After a military coup, Pedro Pablo Ramirez– the founder and leader of Argentina's fascist militia– seized power. The new administration was heavily influenced by the growing Nacionalista movement, which was staunchly opposed to Communism and Jewish presence in Argentina. Immediately, Ramirez began to crack down on "Jewish and non-Jewish leftists, independent trade unionists, and democrats".  In 1943, he began closing the downtown office of Junta, and its members who resisted were sent to the Special Section. Then, in January 1944, a Ramirez decree officially shut down Junta and other pro-Allied organizations, claiming they were Communist.

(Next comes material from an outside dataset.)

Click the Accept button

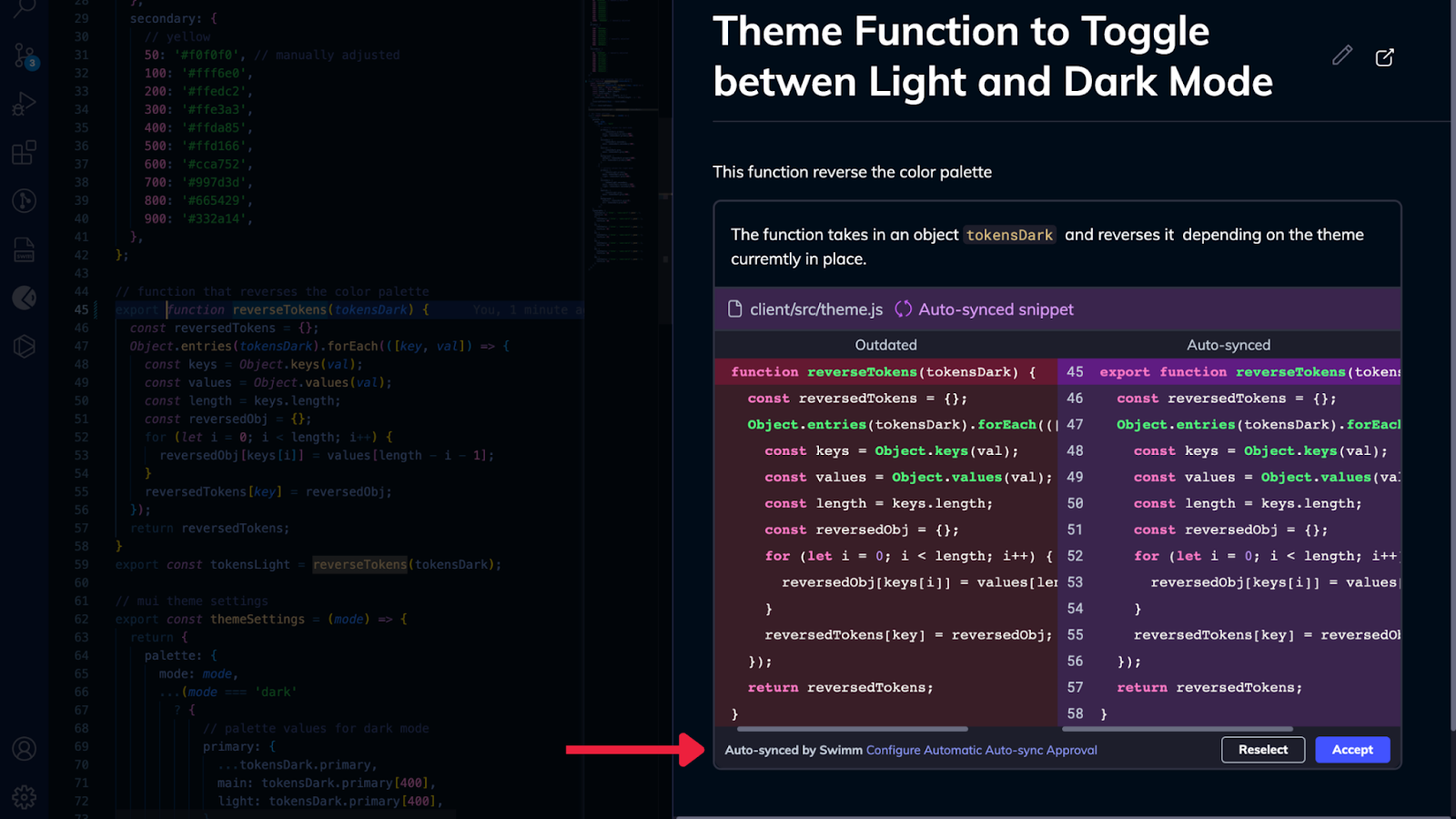point(1352,750)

While this decree forced Junta underground, it didn't stop its operations entirely. The organization continued to function under the alias Colemna, and sent remitted funds hidden from the police to Acción Femenina por la Victoria in Uruguay. They raised more than $17,000 in Uruguayan pesos, which the group used to make 25,586 bandages and donated winter garments. Additionally, after France was liberated by the Allies in August 1944, Junta gathered nearly 200,000 members and supporters in Plaza Francia in Buenos Aires to celebrate. As Berta Singerman performed "Marseille" and "La Cucaracha" (replacing the word ‘cockroach' with ‘Nazi'), police tear gassed the crowd and forced them to disperse.

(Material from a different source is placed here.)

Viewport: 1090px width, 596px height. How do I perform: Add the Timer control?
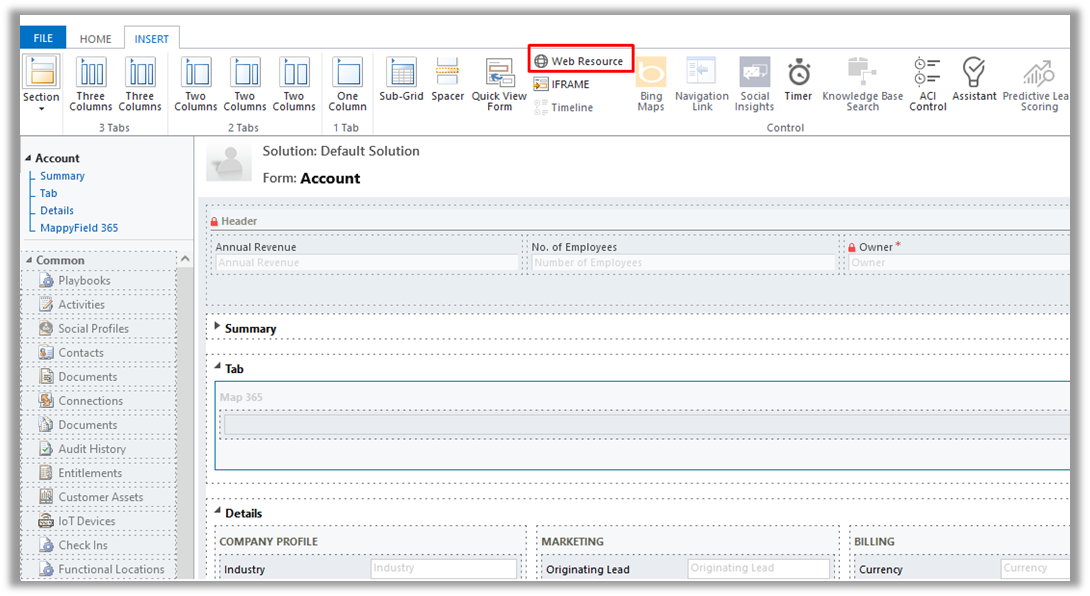pyautogui.click(x=798, y=80)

In campaigning for the upcoming elections in 1946, Junta was allowed to reopen limited operations in April 1945. After World War II was over, Junta faced a new set of challenges. The need to raise money for the Allies was far less compelling and Juan Perón soon became the nation's president. The organization shifted its energy to advocating for "social welfare and women's issues", fighting "Nazi-Peronism", and fundraising against the dictatorship of Francisco Franco in Spain. Ultimately, though, Junta didn't last much longer. The Communist Party withdrew their support from Junta's mission, devoting their attention entirely back to class struggle and discouraging Junta's connections to "British and U.S. imperialism". Junta de la Victoria became absorbed into the newly established Unión de Mujeres de la Argentina (UMA) in 1947.

== Legacy ==
As the largest women's mobilization in Argentina prior to Peronism, Junta de la Victoria's actions and ideologies have remained influential in the country's and region's women-led movements. Its leaders have gone on to have a prominent impact on national and international politics. Unión de Mujeres de la Argentina (UMA) has existed for more than 70 years, and maintains Junta's commitment to diversity of class, ethnicity, religion, and political ideology.